Johnson adds that beyond the crisis, we will recognise these differences. As the chair of the board of a British school in Portugal, Johnson says he would pay a premium to a teacher over and above a professional accountant ‘because they are developing the future leaders that will make this world a better place’, and to ‘medical staff who are working tirelessly to keep us safe’.

Such professionals have, he says, dedicated themselves in very challenging circumstances to provide education, virtually or otherwise, so that students do not fall behind.

But he also recognises that Covid-19 has had as much of an impact on accountants as any other profession. ‘Accountants work in broad, multifunctional teams; they don’t work in isolation.
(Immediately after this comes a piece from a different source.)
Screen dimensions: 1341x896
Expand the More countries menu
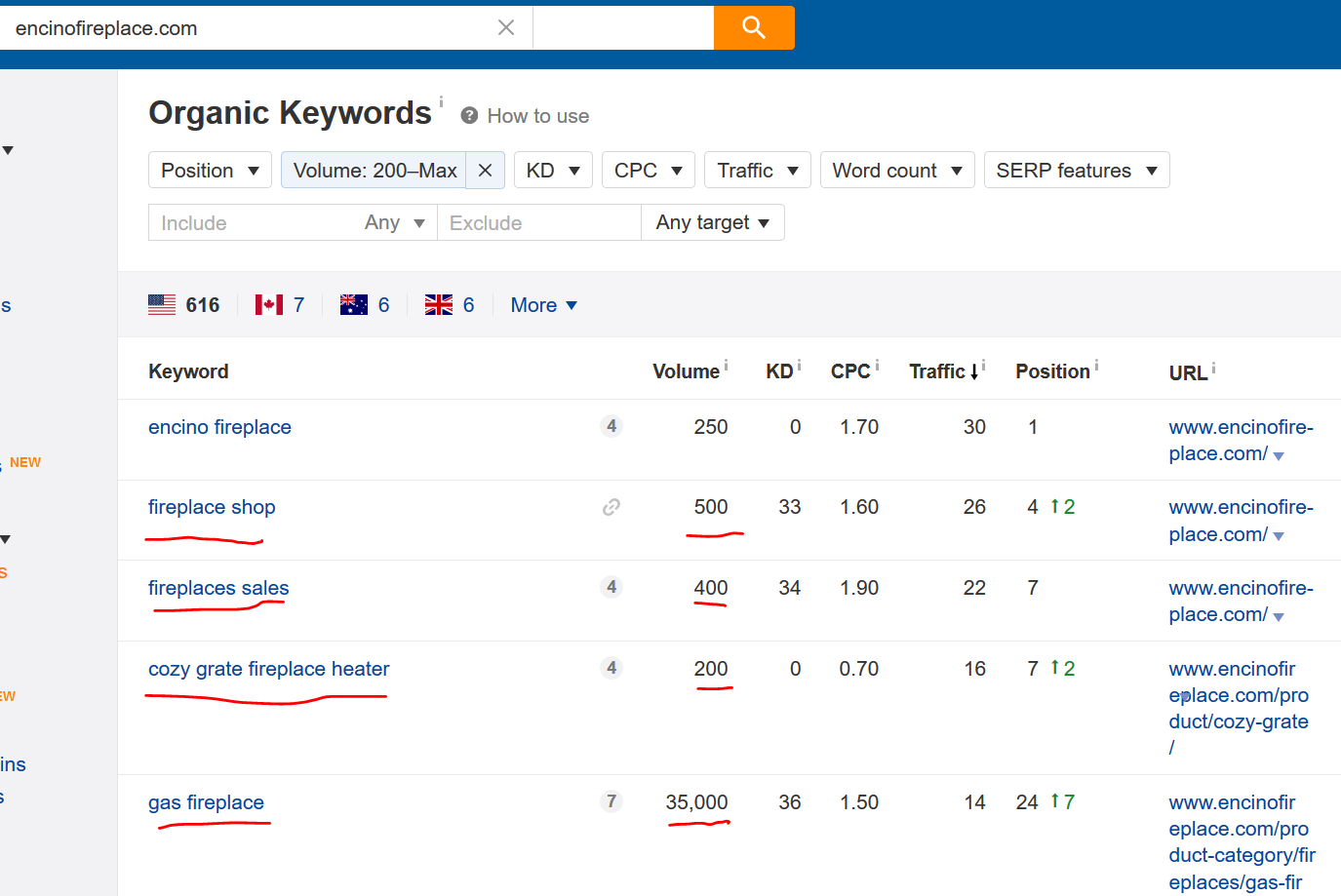pyautogui.click(x=543, y=305)
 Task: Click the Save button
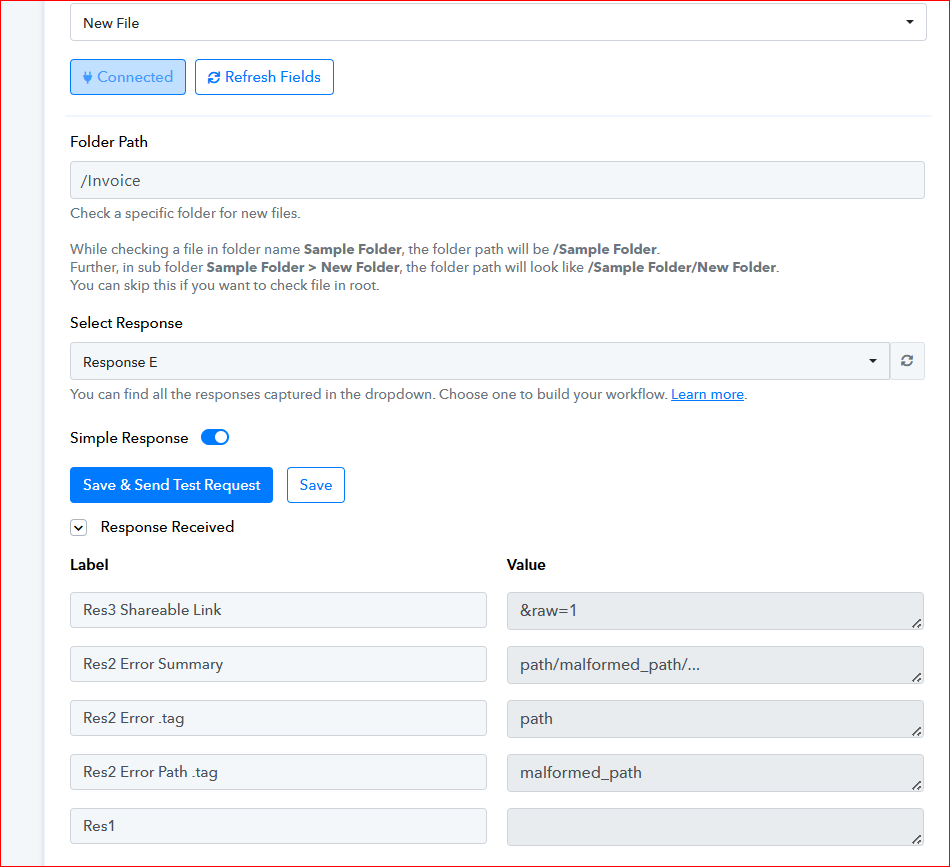[316, 485]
So, not being able to work physically in teams has been a big challenge, but I find it remarkable how quickly the profession has pivoted to working virtually, with much success.

‘If we were having this conversation nine months ago, I would have said it can’t be done. But it is now working very well.’




President, IFAC

Deputy president, IFAC; also chair of audit and risk assurance committee, UK Department for International Development

CFO, Jerónimo Martins, Lisbon, Portugal to 2014, then non-executive director

Chief audit executive, Unilever Group

Senior vice president – finance, global foods division, Unilever Group

Finance director, Lever Brothers; progressed through senior finance roles in various Unilever divisions in London, Paris, Rotterdam and Brussels

Public sector focus

Looking ahead, Johnson sees that a number of sectors will loom large on IFAC’s agenda. He points to the importance of the public sector, particularly in developing economies, where it can often be both the largest employer and investor.

‘The public sector needs the same calibre of accountant as the private sector,’ he says. ‘People work in the public sector because they want to make a difference. Working in DfID has opened my eyes to the importance of attracting the right people.’

The other area of focus for Johnson is small and medium-sized enterprises, which he believes are critical to sustainable development and the drivers of economic growth. ‘Large organisations are dependent on SMEs in their supply chain, and I want to make sure that SMEs are attractive to the profession. They can give accountants a much broader role and experience.’

It is perhaps this breadth of experience and opportunity that could define Johnson’s time as president of IFAC. Speaking about diversity and inclusion, he believes the profession still has a lot to do, and that it goes wider than race and gender issues.

‘In our profession today, I see more diversity. But we need to get away from just ticking boxes and believe that diversity and inclusion really do deliver better outcomes.’


The International Federation of Accountants (IFAC) supports the development, adoption and implementation of international standards and acts as an advocate for the global accounting profession. IFAC has 175 member and associate organisations in 130 countries and jurisdictions, representing more than three million professional accountants across the globe.